=== Begin Enclosure ===

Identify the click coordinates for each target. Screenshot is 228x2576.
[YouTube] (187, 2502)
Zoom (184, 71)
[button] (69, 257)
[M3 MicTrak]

=== End Enclosure ===

TASK OBJECTIVE
Write out all the records above again, exactly as they stand.

EXERCISE SOLUTION
Identify the click coordinates for each target. Screenshot is 228x2576.
[YouTube] (187, 2502)
Zoom (184, 71)
[button] (69, 257)
[M3 MicTrak]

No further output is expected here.